As an incurable omnivore, your Back Page correspondent has consumed the flesh of a wide range of innocent critters, the most disgusting of which were dried ants bought from a street stall in Colombia.

What we have never tasted, however, is the reportedly sublimely delicious meat of the sea turtle. We are told it’s a bit like veal with a fishy back note flavour.  

However, thanks to a recent news report published by the Associated Press, we are never going to find out for ourselves.

To be fair, the opportunity was unlikely to ever present itself, but given that sea turtle meat has been linked to a mysterious and deadly foodborne illness called chelonitoxism that is quite the spoiler.

While the endangered marine creature is considered to be a delicacy among indigenous coastal communities from Africa to Asia to Australia, the predilection comes at a cost.

According to the media reports, nine people, including eight children, died and a further 78 were hospitalised on the Zanzibarian island of Pemba after eating sea turtle. 

And it’s not the first time this has happened.

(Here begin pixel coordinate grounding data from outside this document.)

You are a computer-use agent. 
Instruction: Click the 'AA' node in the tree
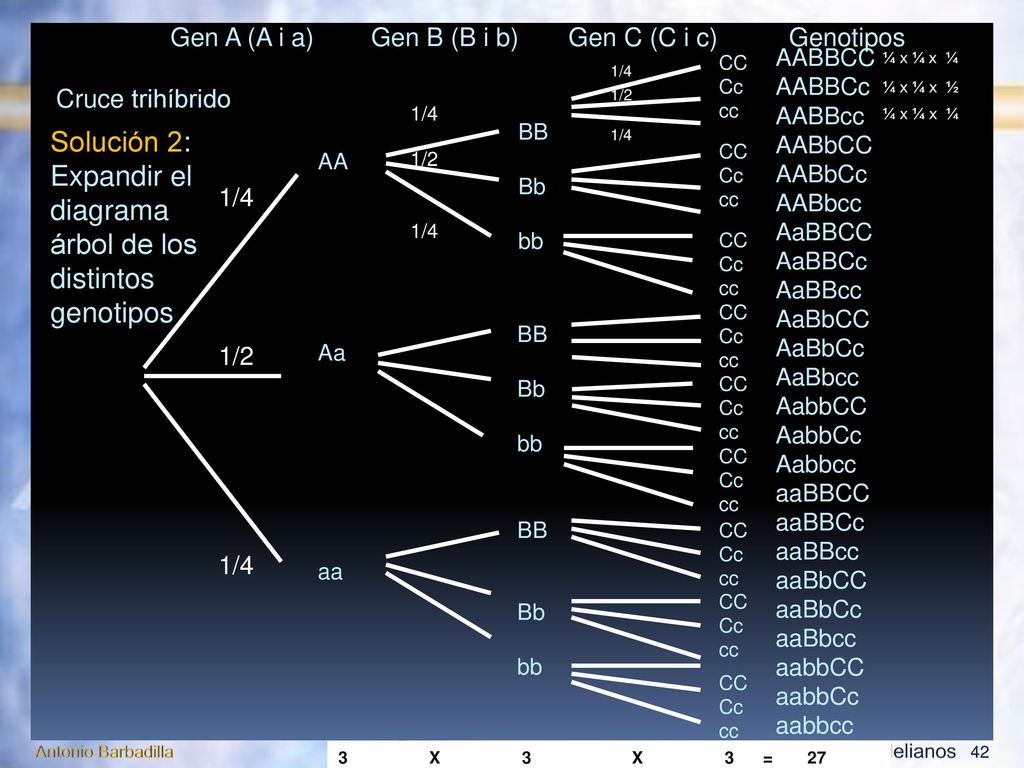pyautogui.click(x=332, y=161)
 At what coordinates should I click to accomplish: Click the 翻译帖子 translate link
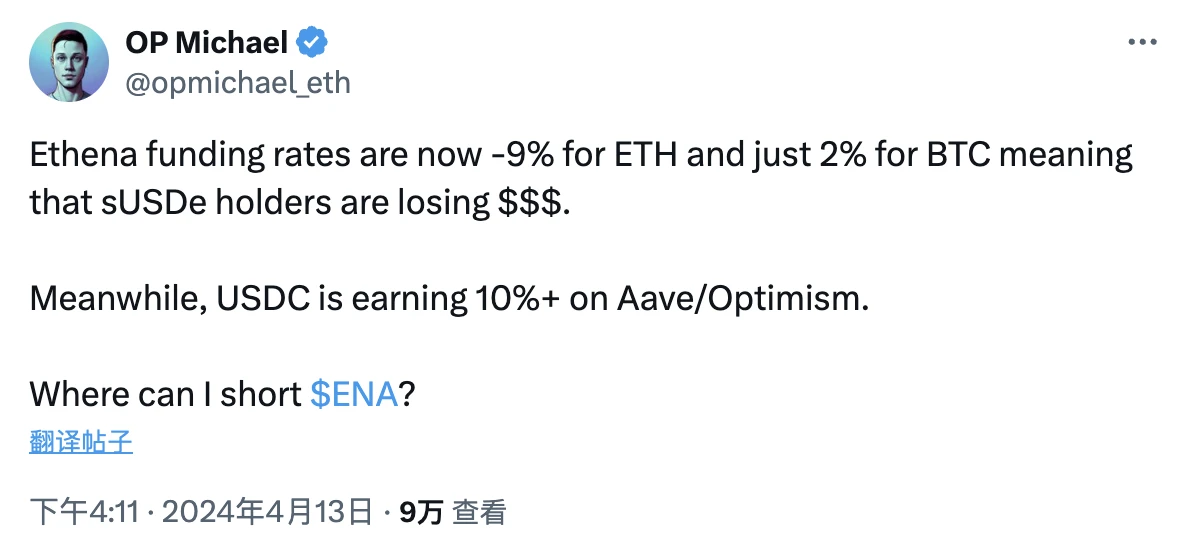[x=81, y=442]
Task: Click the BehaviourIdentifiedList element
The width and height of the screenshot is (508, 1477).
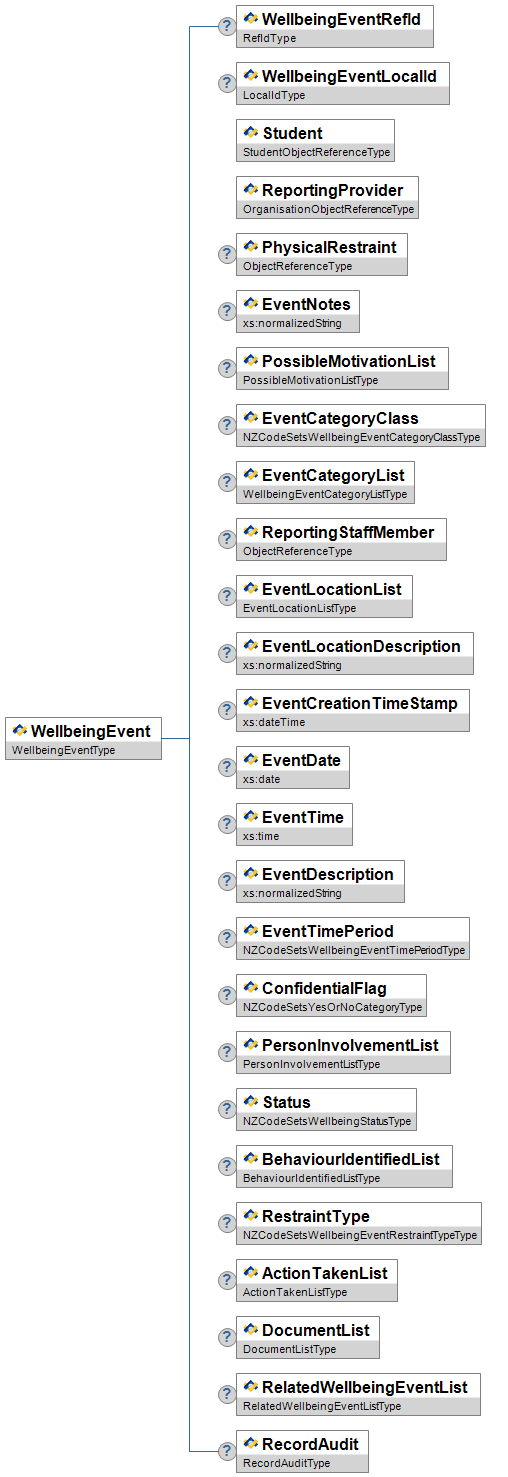Action: (344, 1166)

Back in 2021, also in the Tanzanian island province of Zanzibar, seven people also succumbed to poisoning linked to eating turtle meat, prompting the Tanzanian authorities to urge people to avoid the practice.  

Symptoms of turtle poisoning include gastrointestinal conditions such as nausea, vomiting and ulcers. Scarier still, there can also be neurological problems including weakness, paralysis, comas and, ultimately, death.

Intriguingly, although it is evident that chelonitoxism occurs as a result of eating sea turtle, scientists are at a loss to explain exactly why. 

A paper published in the journal, Toxicon, back in 2016, suggests the toxin could be linked to certain types of algae that the turtles eat, but it is by no means definitive. That means there is currently no antidote to the poison. Yikes!

So sea turtle is firmly off the Back Page menu. Ditto puffer fish. And bats and pangolins.